Baja las escaleras y se mete hasta la misma puerta de Homero, que repasa unas anotaciones de su diario. Levanta la vista, ve a Platanito y sonríe, ufano.
—Amigos, gran trabajo ha realizado Platanito con este viaje: ¡y decíamos que no lo llevaría a término! Si es que eres terrible de matar, tronco.
—Tronco lo será tu padre, cabrón.
—Vale, vamos al grano. Aún no hemos arreglado el Amstrad, pero creo que en un par de días conseguiremos un emulador del Metal Slug para echar unas partiditas y animar el ambiente, que esto parece un velatorio.
—Pero Jimmy Roca me dijo que…
—Ay, Plata, Plata, qué poco conoces a Jimmy. ¿De verdad creíste alguna de las palabras con las que intentaba seducirte?
La furia de Platanito va en aumento, y Homero no ayuda a aplacar su ira homicida. Ya se dispone a marcharse de nuevo, cuando el poeta detiene su marcha:
—Hombre, ya que estás… aprovecha pa’ fregar, ¿no? Que además me ha dicho Jimmy que te quedas un mes con nosotros…

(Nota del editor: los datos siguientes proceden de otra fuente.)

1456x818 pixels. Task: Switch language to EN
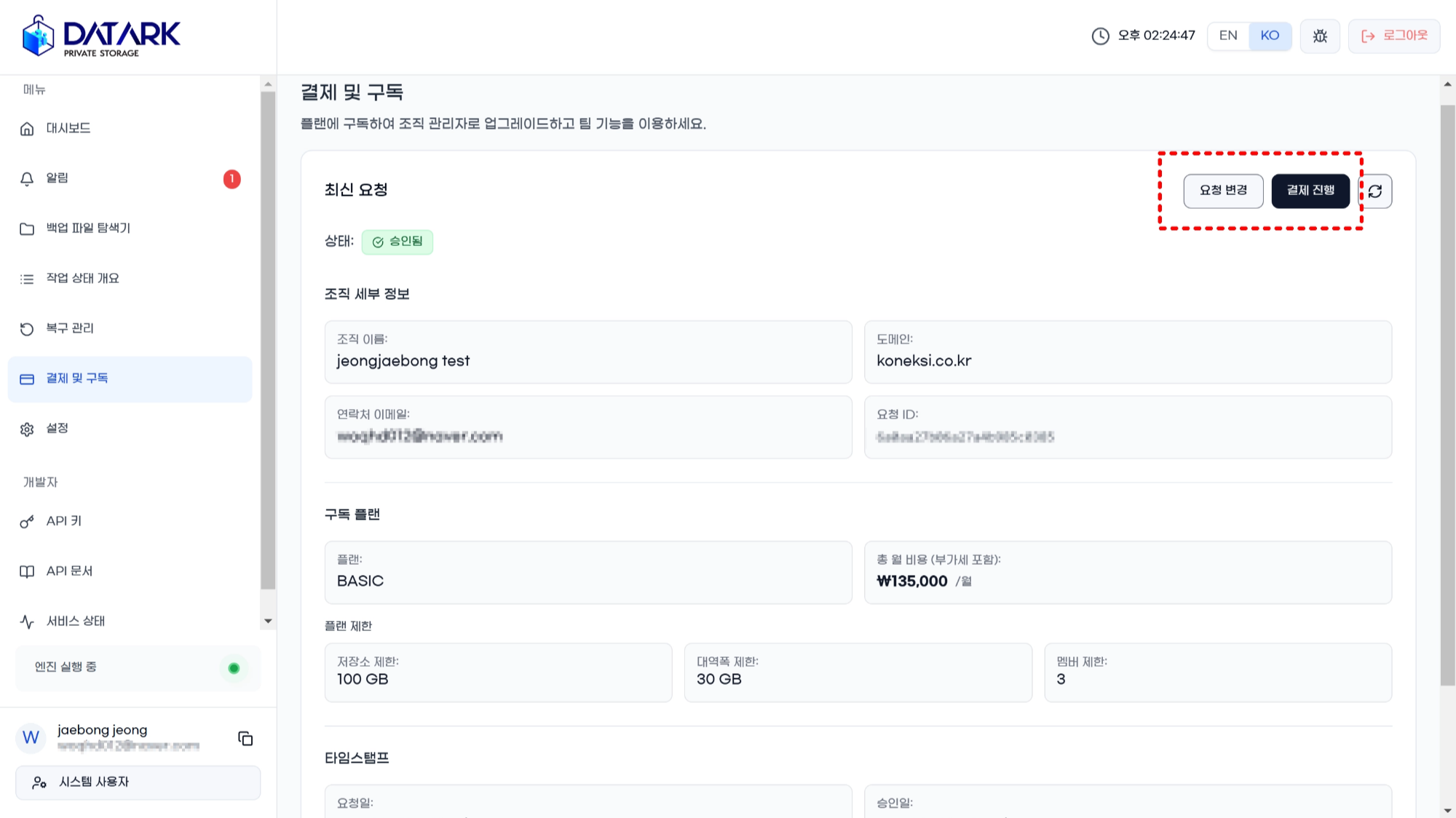[x=1228, y=36]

Platanito estalla de furia y comienza a aporrear el teclado del Amstrad, que tiene que valer una puta fortuna, hasta que las piezas saltan en todas direcciones. Ojalá fuera la cabeza de Jimmy Roca la que saltara en pedazos, piensa.
—Hala, arreglao’.
Homero boquea, aturdido, sin saber qué narices le pasa a este chico. Lo mismo se ha comido un litro de salsa Chovi y anda onfáier, o algo.
Platanito se arremanga la piel amarilla, agarra una vara de avellano que encuentra por ahí tirada y la coge como si fuera una ballesta.
—Ya terminó este inofensivo certamen; ahora veré si acierto a otro blanco que no ha alcanzado ningún hombre y Apolo me concede gloria.
—Oye, que el de los versos soy yo.
Platanito tensa el arco con una cuerda imaginaria y lanza una flecha invisible contra el cuello de Homero, que cae fulminado al suelo.
—Me tenéis hasta los huevos, copón.
Lanza sus flechas por doquier, a diestra y siniestra, sin importarle lo más mínimo las vidas de sus otrora compañeros y que ahora se han convertido en maleza que erradicar. Ellos, se dice, han contribuido a que el vergel laboral en que vivía se haya convertido en un lodazal infame. Su silencio es tan ignominioso como un millar de plañideras locas.
Caen cinco, diez, quince; su victoria es tan grande como el reguero de muerte que va quedando tras él. Solo al ver la mirada quebrada de Limonada duda. Baja la mirada, tensa el pulido arco y apunta contra la señora Tarada, con la esperanza de que las Keres hagan nuevamente su trabajo.
Es, sin embargo, una flecha diferente la que acaba incrustada en el corazón de Limonada. Es una flecha de amor.
—¡Cáspita, pero si es Olivia Niuton-Yon!
Una cohorte de tarados con chupas de cuero aparecen de la nada. Platanito mira en derredor, completamente acojonado. ¿Qué leches está pasando?
Suenan los compases de We go together y el grupo de gilipollas corea Like rama lama lama ka dinga da dinga song. El señor Sideral, cariacontecido, se lleva las manos a la cabeza. Se siente mareado; no es para menos. Tira el arco al suelo y la vista se le nubla. La ridiculez de la escena le ha provocado un coma diabético de tres pares de pelotas y cae rendido al suelo, mientras Limonada Tarada se agacha y le planta un ácido beso en sus labios babosos.